Le nouveau film d’Aaron Sorkin est une évocation de Lucille Ball, l’actrice de la sitcom I Love Lucy, à un moment décisif de sa vie au début des années 1950. Le film nous la montre piégée dans un triple mille-feuille. La première strate est formée par la condensation de plusieurs événements : la crise de son couple, la presse qui l’accuse d’être communiste, la nouvelle de sa grossesse. La seconde tient au maillage temporel que confectionne la narration, l’histoire étant racontée à travers plusieurs époques : de nos jours, en 1952 et lors de sa carrière avortée à la RKO quelques années plus tôt. À cela s’ajoute un foisonnement de régimes d’image : les témoignages face caméra d’anciens protagonistes, les séquences d’époque, et des passages en noir et blanc représentant des bouts de l’épisode en cours de tournage.

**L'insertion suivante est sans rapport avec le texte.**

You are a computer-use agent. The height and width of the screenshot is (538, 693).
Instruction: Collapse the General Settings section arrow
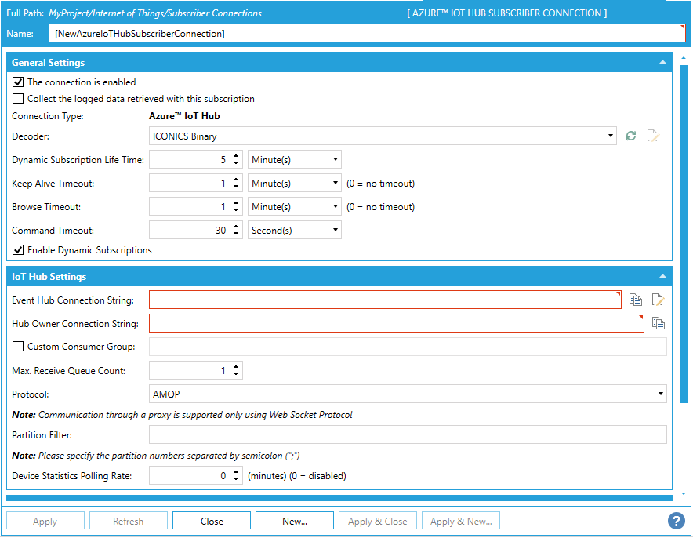pos(662,63)
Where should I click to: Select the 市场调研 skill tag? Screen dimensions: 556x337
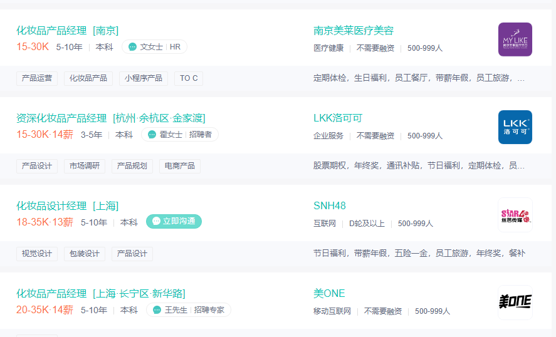[85, 166]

À première vue, cette sophistication n’a rien de nouveau dans la filmographie d’un Sorkin adepte des représentations impressionnistes des faits : ceux-ci ne comptent que dans la mesure où ils sont annoncés, commentés, ou digérés par les dialogues. Ses faux biopics (The Social Network, Steve Jobs) fonctionnaient ainsi et une série comme The Newsroom faisait déjà son miel des allers-retours dans le temps. Being the Ricardos a beau ne pas être un film de procès comme le précédent film de Sorkin, Les Sept de Chicago, il en reprend le principe : il s’agit de répondre à une série d’accusations à travers une mise en scène spectaculaire de la parole. Lucille Ball est l’héroïne d’un monde surcodifié où quelques adjectifs en trop dans une ligne de dialogue ou une case mal cochée dans un formulaire peuvent décider du destin d’une carrière. Le tribunal, cette fois-ci, est présidé par la presse, la radio, ou encore la chaîne produisant la série. À la fin, c’est le jury (le public de la sitcom) et le juge (le sponsor, Philip Morris) qui imposent leur décision.
Au centre, à la marge
L’originalité de Being the Ricardos serait plutôt à aller chercher du côté du personnage principal, joué par Nicole Kidman. Au centre de l’architecture narrative, elle apparaît pourtant comme en décalage avec le récit, comme si elle n’y avait pas tout à fait sa place : c’est au fond le drame de cette star de cinéma manquée à qui l’on dit, insulte suprême, qu’elle est faite pour la radio, puis pour la télévision. Kidman, empêchant Sorkin de scénariser en rond, alourdit le film tout en le sauvant. D’un côté, elle l’oblige par son jeu hésitant, méditatif, à un faux rythme qui s’accorde mal avec la somme de données et de détours narratifs esquissés par le film. De l’autre, elle force Sorkin à interroger sa manière même de faire du cinéma, à se décaler lui aussi : désormais réalisateur, il ne peut plus se réfugier dans la seule accumulation d’arcs narratifs, et doit se confronter à la matière de ce qu’il cherche à représenter. Le film fait curieusement la mise en abyme de cette tension : alors qu’elle est cernée par les maccarthystes, menée en bateau par son mari et préoccupée par l’avenir de sa série, c’est sur des détails de tournage que butte plutôt Lucille Ball. Ce gag fonctionne-t-il vraiment avec cette réplique ? Faut-il que Lucy, héroïne de la sitcom, soit en train de couper les fleurs quand ses invités arrivent ? Sorkin traduit ces états d’âme par les images mentales de Lucille représentant des scènes de l’épisode, en noir et blanc, qui contredisent la dynamique de profusion narrative : dépourvues de commentaires, elles ont quelque chose de gratuit, qui suspend le récit et ne répond à aucun des enjeux initialement posés. Entourée de moulins à paroles, Lucille veut quant à elle couper, modifier, arranger – c’est une actrice qui aimerait faire de la mise en scène, une femme qui voudrait ne plus se faire dicter sa conduite. Par ce portrait, et par les échos qu’il y trouve sur sa propre situation de réalisateur encore débutant, Sorkin fait en définitive de ce film de prime abord un peu brouillon un objet digne d’intérêt.